## WORK ORDER
Word for word, reproduce each of the entries.
-- -- --
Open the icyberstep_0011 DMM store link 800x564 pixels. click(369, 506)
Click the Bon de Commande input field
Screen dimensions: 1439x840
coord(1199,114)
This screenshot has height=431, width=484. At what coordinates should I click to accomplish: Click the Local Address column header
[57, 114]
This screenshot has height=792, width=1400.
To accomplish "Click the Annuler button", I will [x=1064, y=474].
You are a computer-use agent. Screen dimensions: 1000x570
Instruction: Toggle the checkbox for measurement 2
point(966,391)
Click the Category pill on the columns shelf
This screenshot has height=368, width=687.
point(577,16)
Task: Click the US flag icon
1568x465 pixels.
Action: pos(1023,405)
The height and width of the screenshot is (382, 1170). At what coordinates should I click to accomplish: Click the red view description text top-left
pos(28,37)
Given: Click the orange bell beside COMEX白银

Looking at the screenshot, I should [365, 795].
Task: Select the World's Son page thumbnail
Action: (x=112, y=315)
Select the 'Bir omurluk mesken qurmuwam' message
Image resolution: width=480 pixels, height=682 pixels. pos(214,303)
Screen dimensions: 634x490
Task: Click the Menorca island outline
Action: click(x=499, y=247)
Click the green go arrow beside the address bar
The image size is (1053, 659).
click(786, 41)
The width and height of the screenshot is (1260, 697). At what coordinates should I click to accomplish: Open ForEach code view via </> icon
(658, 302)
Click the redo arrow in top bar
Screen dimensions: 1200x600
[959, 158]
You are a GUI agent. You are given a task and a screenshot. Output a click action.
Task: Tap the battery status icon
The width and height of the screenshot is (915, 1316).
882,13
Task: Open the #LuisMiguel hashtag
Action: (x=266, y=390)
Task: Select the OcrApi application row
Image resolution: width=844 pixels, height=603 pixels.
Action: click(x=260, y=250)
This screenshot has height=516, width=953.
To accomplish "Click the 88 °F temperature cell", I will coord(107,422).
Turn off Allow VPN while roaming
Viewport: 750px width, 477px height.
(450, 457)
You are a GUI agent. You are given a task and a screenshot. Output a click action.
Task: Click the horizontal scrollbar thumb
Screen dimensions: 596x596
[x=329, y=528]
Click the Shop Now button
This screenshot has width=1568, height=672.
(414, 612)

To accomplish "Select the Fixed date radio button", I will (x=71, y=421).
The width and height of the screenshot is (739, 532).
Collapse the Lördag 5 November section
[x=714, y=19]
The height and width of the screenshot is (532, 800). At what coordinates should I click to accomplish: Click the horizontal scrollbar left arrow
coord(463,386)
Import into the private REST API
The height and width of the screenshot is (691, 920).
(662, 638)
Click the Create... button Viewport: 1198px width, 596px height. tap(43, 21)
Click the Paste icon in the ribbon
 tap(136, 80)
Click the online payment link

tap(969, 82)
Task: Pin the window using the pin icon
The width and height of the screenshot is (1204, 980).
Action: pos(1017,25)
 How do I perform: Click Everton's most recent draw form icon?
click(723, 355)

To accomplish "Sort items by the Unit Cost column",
-- -- --
## YOUR SOLUTION
Open the icyberstep_0011 DMM store link 800x564 pixels. click(369, 506)
Click the Bon de Commande input field
Screen dimensions: 1439x840
coord(1199,114)
This screenshot has height=431, width=484. At what coordinates should I click to accomplish: Click the Local Address column header
[57, 114]
This screenshot has height=792, width=1400.
To accomplish "Click the Annuler button", I will [x=1064, y=474].
You are a computer-use agent. Screen dimensions: 1000x570
Instruction: Toggle the checkbox for measurement 2
point(966,391)
Click the Category pill on the columns shelf
This screenshot has height=368, width=687.
point(577,16)
Task: Click the US flag icon
1568x465 pixels.
Action: pos(1023,405)
The height and width of the screenshot is (382, 1170). At what coordinates should I click to accomplish: Click the red view description text top-left
pos(28,37)
Given: Click the orange bell beside COMEX白银

Looking at the screenshot, I should [365, 795].
Task: Select the World's Son page thumbnail
Action: (x=112, y=315)
Select the 'Bir omurluk mesken qurmuwam' message
Image resolution: width=480 pixels, height=682 pixels. pos(214,303)
Screen dimensions: 634x490
Task: Click the Menorca island outline
Action: click(x=499, y=247)
Click the green go arrow beside the address bar
The image size is (1053, 659).
click(786, 41)
The width and height of the screenshot is (1260, 697). At what coordinates should I click to accomplish: Open ForEach code view via </> icon
(658, 302)
Click the redo arrow in top bar
Screen dimensions: 1200x600
[959, 158]
You are a GUI agent. You are given a task and a screenshot. Output a click action.
Task: Tap the battery status icon
The width and height of the screenshot is (915, 1316).
882,13
Task: Open the #LuisMiguel hashtag
Action: (x=266, y=390)
Task: Select the OcrApi application row
Image resolution: width=844 pixels, height=603 pixels.
Action: click(x=260, y=250)
This screenshot has height=516, width=953.
To accomplish "Click the 88 °F temperature cell", I will coord(107,422).
Turn off Allow VPN while roaming
Viewport: 750px width, 477px height.
(450, 457)
You are a GUI agent. You are given a task and a screenshot. Output a click action.
Task: Click the horizontal scrollbar thumb
Screen dimensions: 596x596
[x=329, y=528]
Click the Shop Now button
This screenshot has width=1568, height=672.
(414, 612)

To accomplish "Select the Fixed date radio button", I will (x=71, y=421).
The width and height of the screenshot is (739, 532).
Collapse the Lördag 5 November section
[x=714, y=19]
The height and width of the screenshot is (532, 800). At what coordinates should I click to accomplish: Click the horizontal scrollbar left arrow
coord(463,386)
Import into the private REST API
The height and width of the screenshot is (691, 920).
(662, 638)
Click the Create... button Viewport: 1198px width, 596px height. tap(43, 21)
Click the Paste icon in the ribbon
 tap(136, 80)
Click the online payment link

tap(969, 82)
Task: Pin the window using the pin icon
The width and height of the screenshot is (1204, 980).
Action: pos(1017,25)
 How do I perform: Click Everton's most recent draw form icon?
click(723, 355)

To accomplish "Sort items by the Unit Cost column",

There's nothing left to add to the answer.